La cara
y la cruz del modelo agrícola transgénico
El
cultivo de productos transgénicos es una realidad en países como Estados
Unidos, México y Brasil, si bien se trata de una actividad muy
cuestionada porque supone una amenaza para los ecosistemas y para la salud de
sus consumidores.
Aún
así, en los últimos años se ha registrado un fuerte aumento de hectáreas
cosechadas. Brasil
es uno de los países donde más está calando este tipo de cultivos. A
través de cultivos como el maíz, diferentes variedades de soja y de caña de
azúcar, el país suramericano se sitúa segundo en el ránking mundial de
superficie de cultivos biotecnológicos, tras Estados Unidos (que produce 64 millones de hectáreas al
año), con una producción anual, en 2009, de 21,4 millones de hectáreas. Brasil ha desplazado en el
segundo puesto por superficie a Argentina que, especializado en cultivos
se soja, maíz y algodón, cuenta con 21,3 millones de hectáreas.
Sin embargo, este tipo de agricultura ha suscitado grandes
críticas en algunos países desarrollados, sobre todo en Europa, porque se teme
que sea perniciosa para el medio ambiente y para la salud. España, Portugal, República
Checa, Eslovaquia, Polonia y Rumania han apostado por este sistema de
producción frente a Austria, Francia, Alemania, Grecia, Hungría y Luxemburgo,
donde se han prohibido. Algunos expertos consideran que este rechazo
obedece a criterios ideológicos y económicos y no a criterios científicos.
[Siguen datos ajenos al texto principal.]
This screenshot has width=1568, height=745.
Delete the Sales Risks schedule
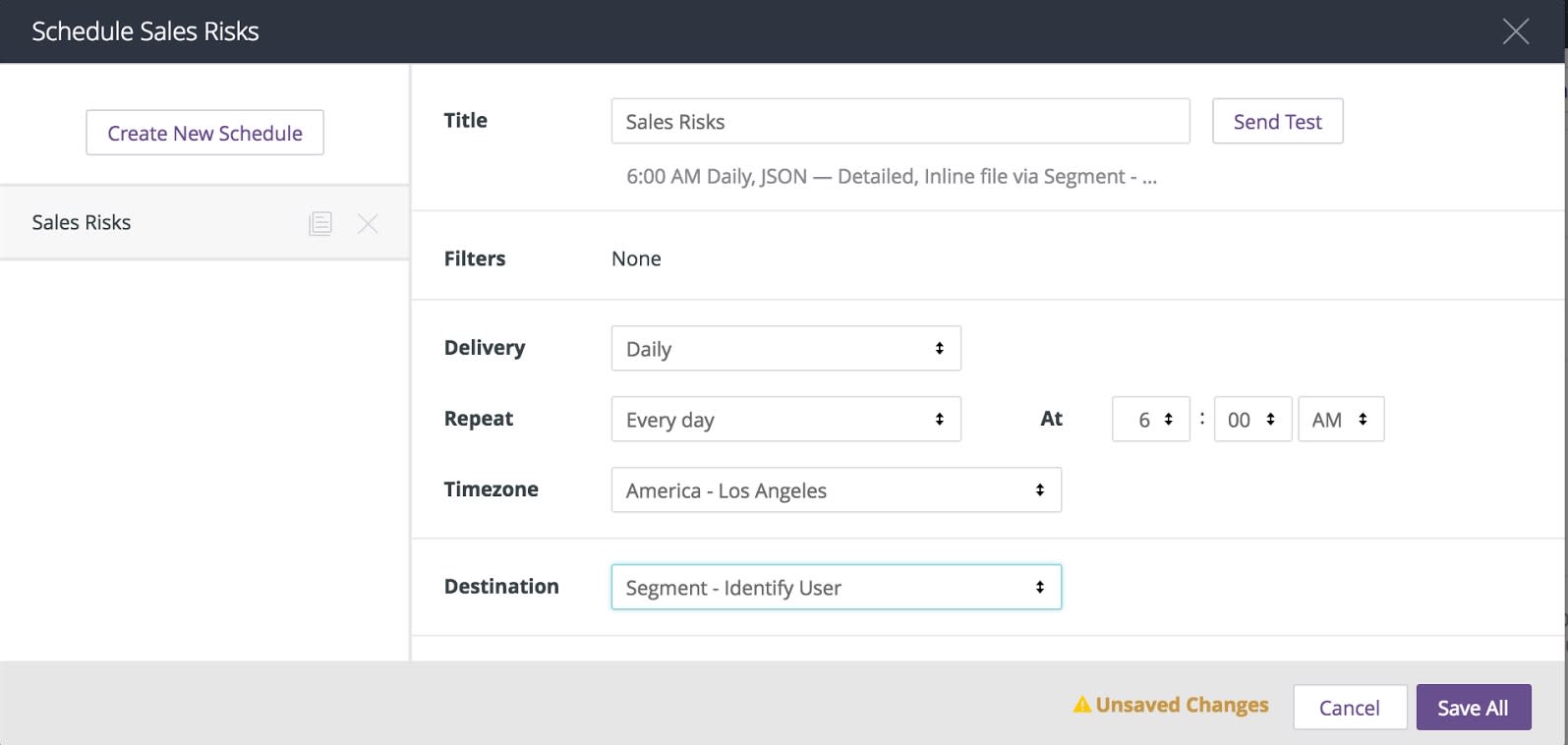[368, 223]
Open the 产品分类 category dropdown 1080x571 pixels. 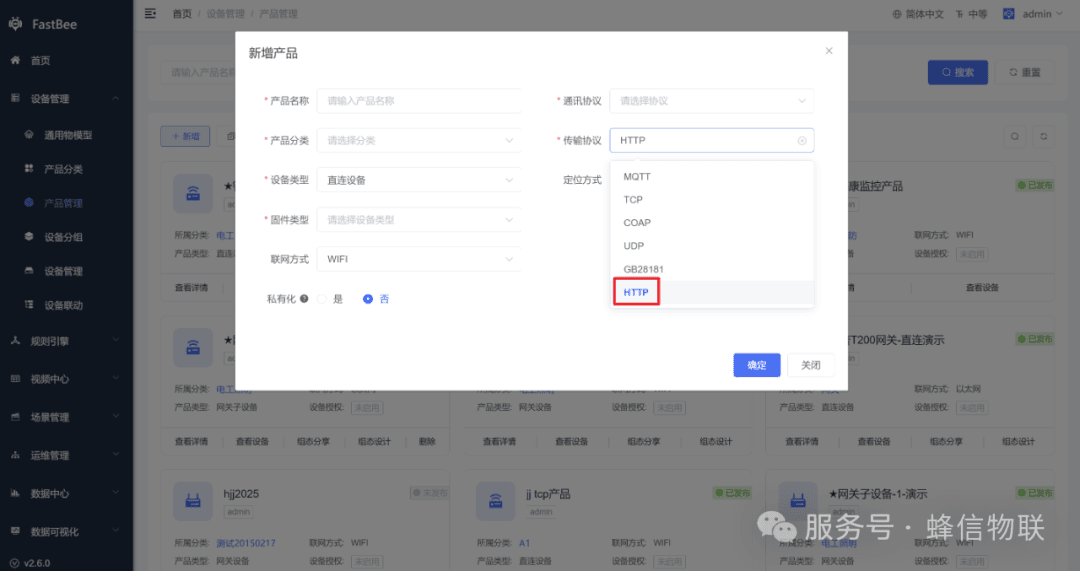point(419,141)
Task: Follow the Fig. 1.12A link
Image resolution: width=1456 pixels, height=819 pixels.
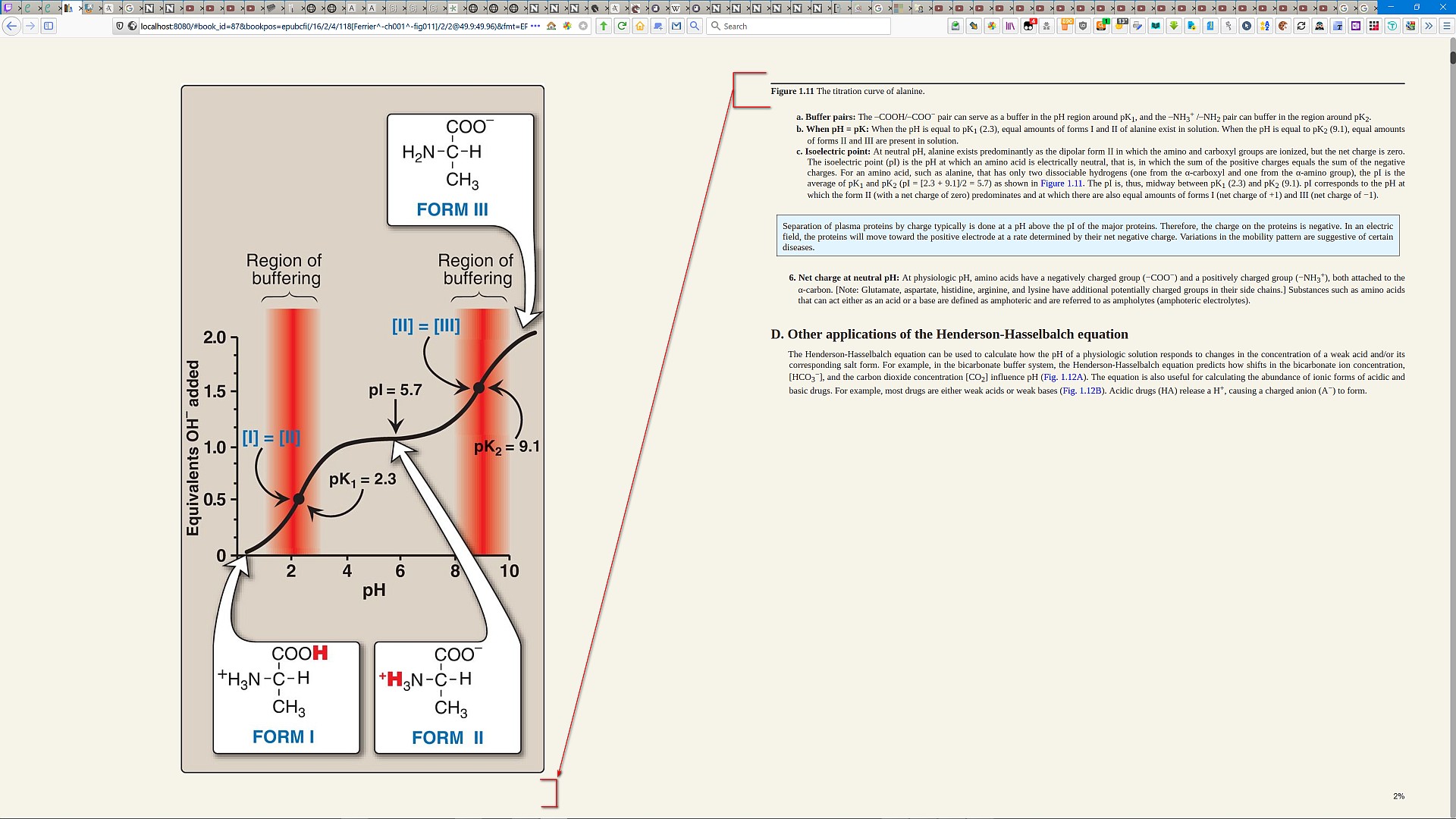Action: (1063, 377)
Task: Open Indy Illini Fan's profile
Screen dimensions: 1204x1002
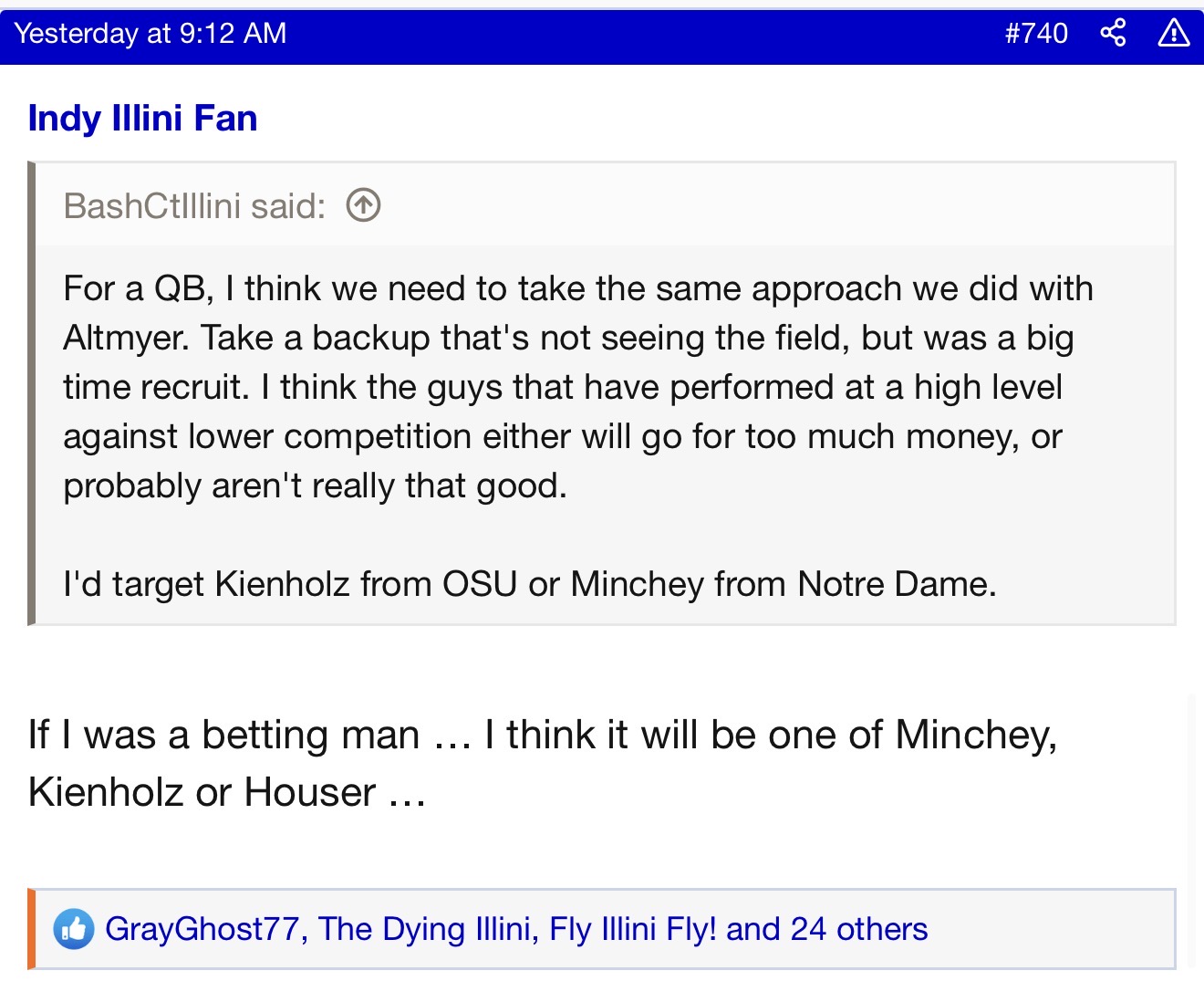Action: (x=143, y=119)
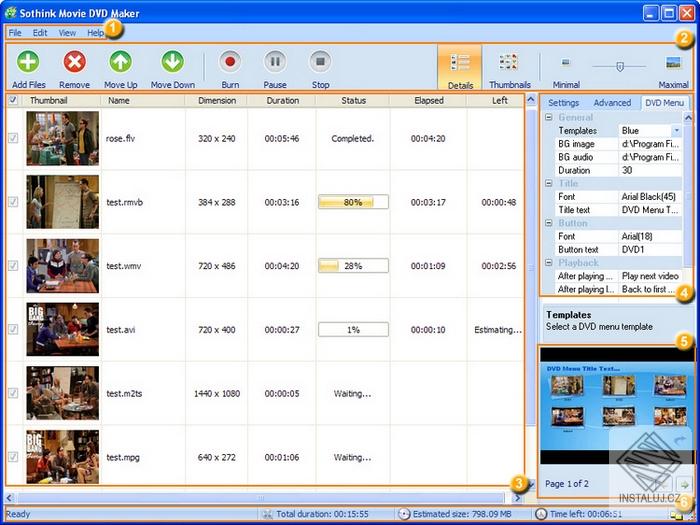Toggle the checkbox for rose.flv

(12, 138)
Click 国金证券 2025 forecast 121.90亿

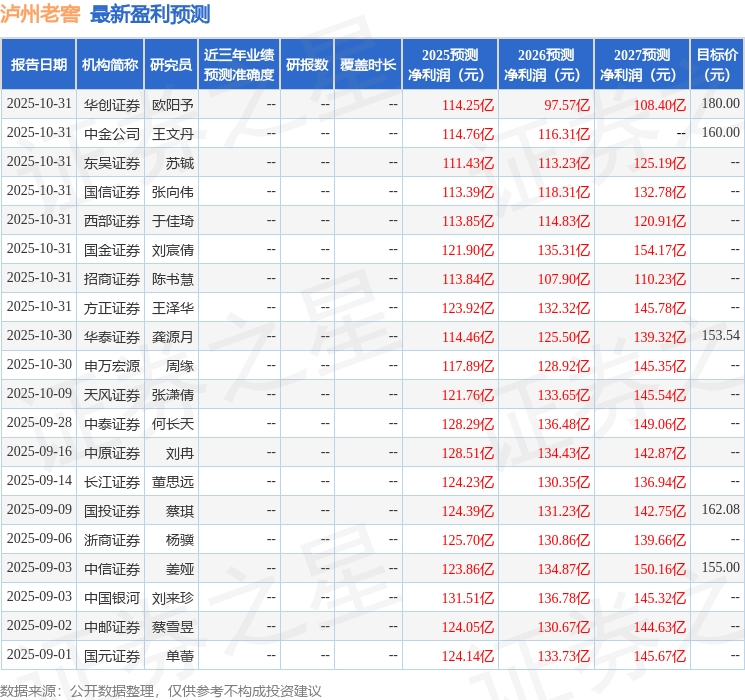(x=468, y=250)
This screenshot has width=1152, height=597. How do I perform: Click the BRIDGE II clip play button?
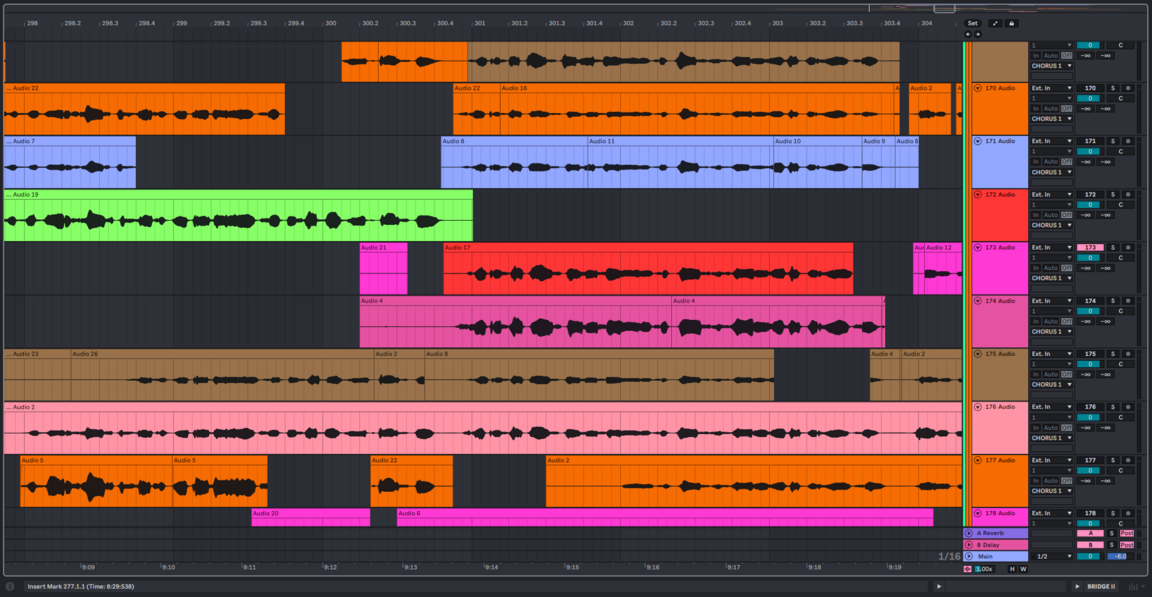click(1077, 586)
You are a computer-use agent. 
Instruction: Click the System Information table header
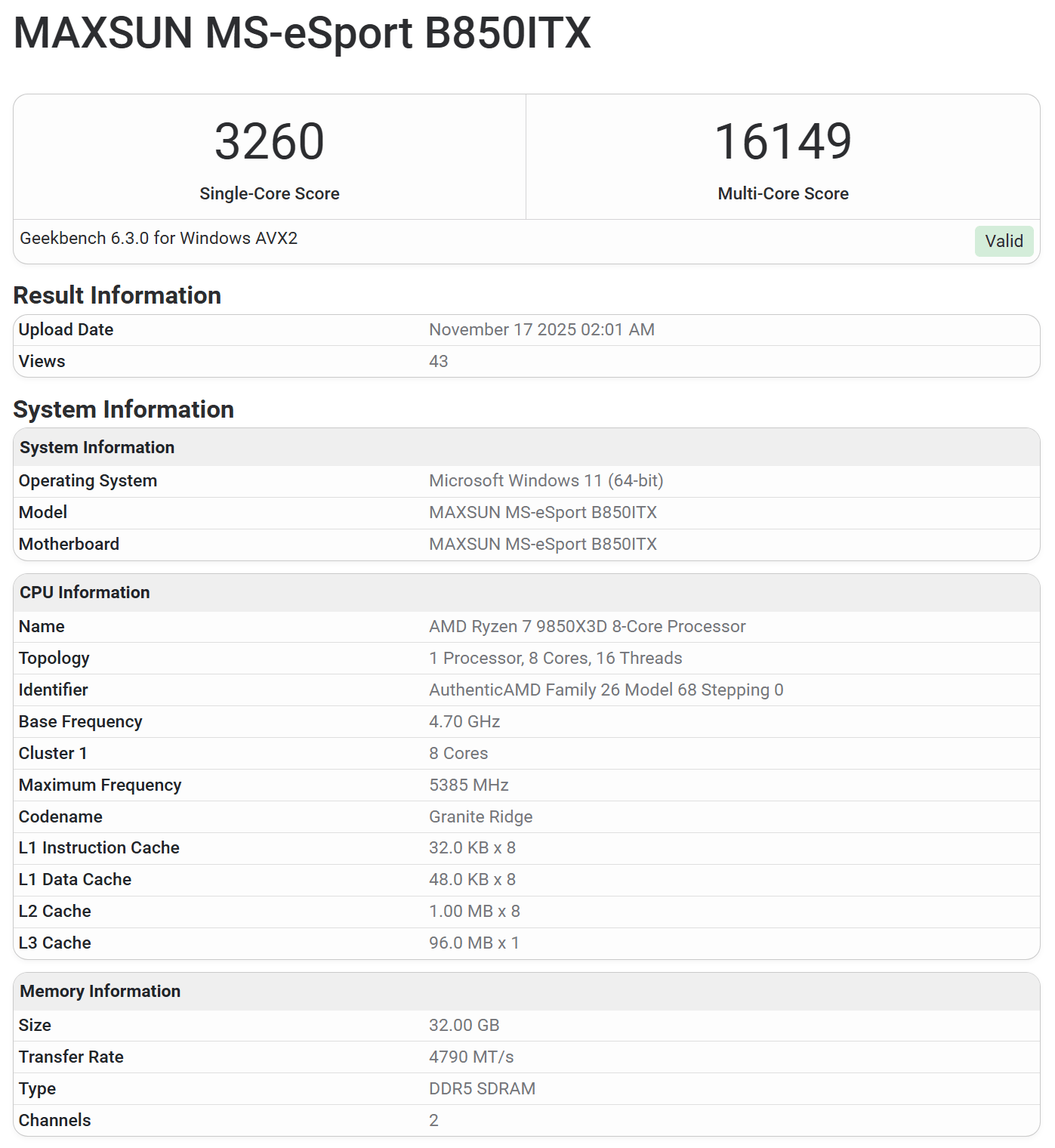coord(97,448)
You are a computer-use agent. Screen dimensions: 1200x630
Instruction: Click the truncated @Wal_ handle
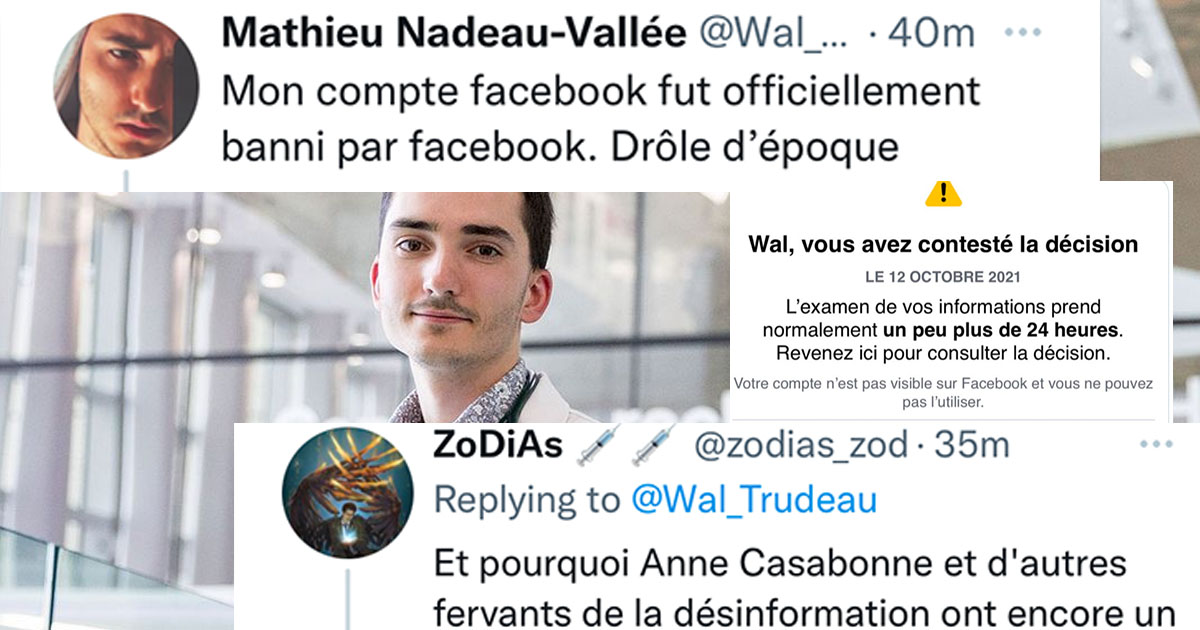coord(773,34)
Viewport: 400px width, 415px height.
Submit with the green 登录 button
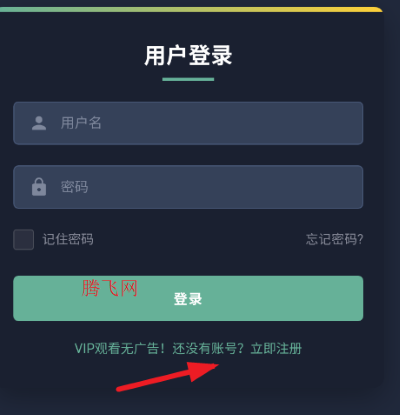pyautogui.click(x=188, y=298)
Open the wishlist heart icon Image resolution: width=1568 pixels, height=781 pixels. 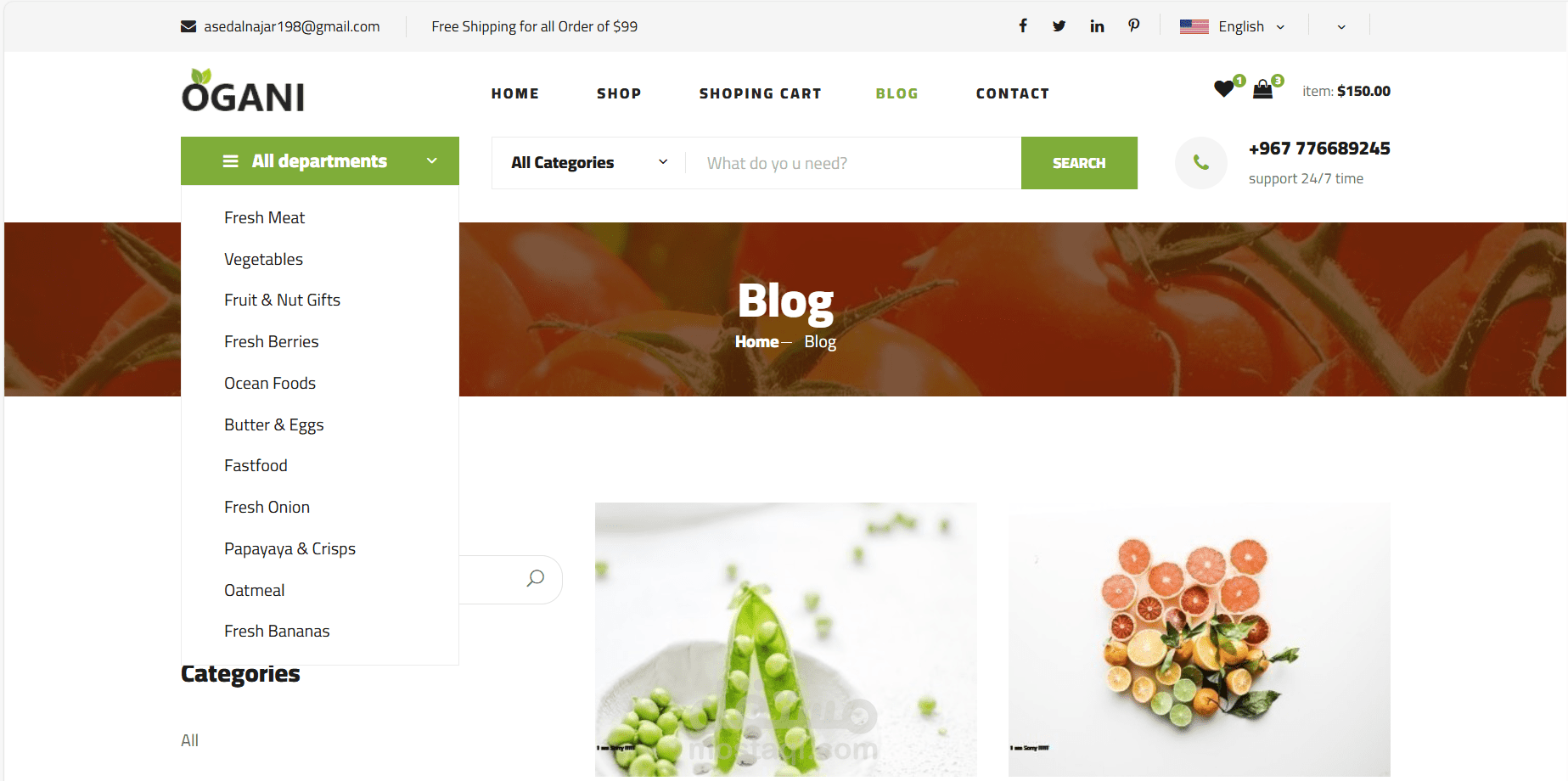tap(1224, 88)
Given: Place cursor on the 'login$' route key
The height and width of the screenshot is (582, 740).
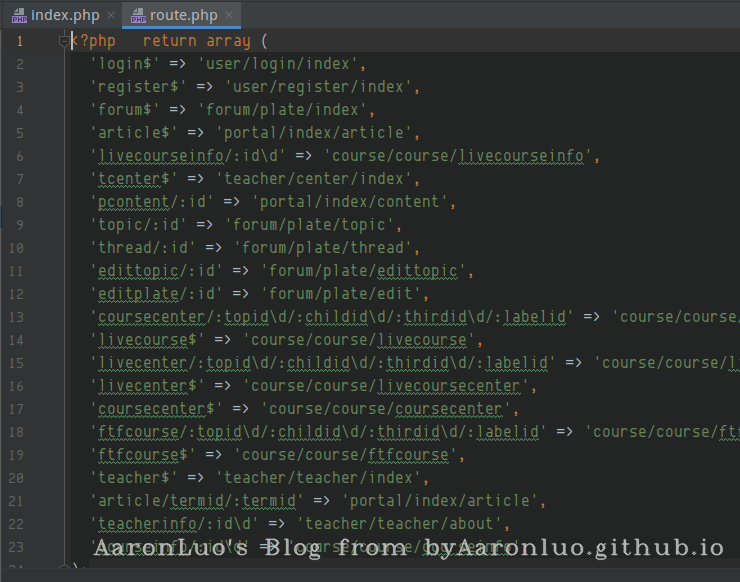Looking at the screenshot, I should [123, 64].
A este respecto, Alda Lerayer, directora ejecutiva del
Consejo de Informaciones sobre Biotecnología de Brasil (CIB), comenta: “Uno de
los mitos sobre los organismos modificados genéticamente es que acaban con la
biodiversidad, cuando ésta es fundamental para mejorar y desarrollar la
genética”. Aún así, según la regulación brasileña vigente, la distancia entre
un cultivo convencional y uno transgénico debe ser igual o superior a 100
metros. No obstante, la
normativa también permite reducir esta distancia a 20 metros y plantar 10 filas
del cultivo tradicional junto al transgénico, para evitar que se mezclen.
Todos
los productos lácteos que se consumen en el mundo tienen bacterias transgénicas,
sólo que en algunos países no se consideran como tal, sino como aditivos, y no
hay obligación de ponerlo en la etiqueta”. Por eso insiste en que no hay riesgo ni para los animales
ni para las personas porque el gen original está controlado y, si se generan
problemas, éstos son detectados tanto durante el proceso como después.
Lo que está claro es que, con independencia de la controversia, esta nueva
forma de entender la agricultura ha llegado para quedarse. Por eso, los
expertos alertan sobre la
desventaja que tendrán respecto al resto del mundo los países que no apuesten
ahora por esta tecnología.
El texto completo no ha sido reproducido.